Yeah, but I bet the executives and lawyers don’t live anywhere near there, and they probably visit those sites as little as possible. In the thought experiment that wouldn’t be allowed.

soulofmischief 2 hours ago | parent [-]

I live in Cancer Alley and people down here drink the koolaid. Cut to Midgely pouring TEL all over his hands.

317070 2 hours ago | parent | prev | next [-]

> I bet cities like this would be cleaner than ones with stricter regulations.

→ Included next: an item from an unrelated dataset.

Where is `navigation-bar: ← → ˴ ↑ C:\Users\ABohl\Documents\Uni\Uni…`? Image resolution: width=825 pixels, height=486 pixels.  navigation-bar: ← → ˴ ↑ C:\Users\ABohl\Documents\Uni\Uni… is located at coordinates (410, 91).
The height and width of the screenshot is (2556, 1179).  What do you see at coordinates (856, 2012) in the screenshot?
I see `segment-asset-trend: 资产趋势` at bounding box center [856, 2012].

I would almost always take the opposite side of this bet. Once responsibility becomes diffuse enough, people would actively poison themselves as they see no alternative.

alistairSH an hour ago | parent | prev | next [-]

Yet, there are ample cases of the workers living near a factory and constantly getting cancer. PG&E in Hinckley, CA comes to mind as the most well known, due to the media/movie about Erin Brockovich.

cassepipe 2 hours ago | parent | prev | next [-]

Did you intend to write "stroad" (street + road used to decry car-centric city design) ?

jmward01 20 minutes ago | parent [-]

yep. If any city embodies the strode it is LA.

gedy 4 hours ago | parent | prev [-]

> Environmental regulations are a win. Unfortunately there is a large segment of the population that doesn't believe something ...

You aren't wrong, but let's be honest that a lot of that is manufacturing just moved to China and moved the pollution. Specific to lead in gas, yes it's great we no longer do this.

ZeroGravitas 3 hours ago | parent [-]

Manufacturing output hit an all time high in the US in 2024.

There's less manufacturing jobs and it's less of the total economy as other sectors grew but it would presumably need to be genuinely cleaner in order to offset that growth if industrial pollution just remained flat.

The switch from coal to gas would be a major cleanup for any process that uses electricity, for example.

gedy 2 hours ago | parent [-]

Related to the OP comment about LA, are you suggesting that moving manufacturing to China had little impact on manufacturing and pollution in the US?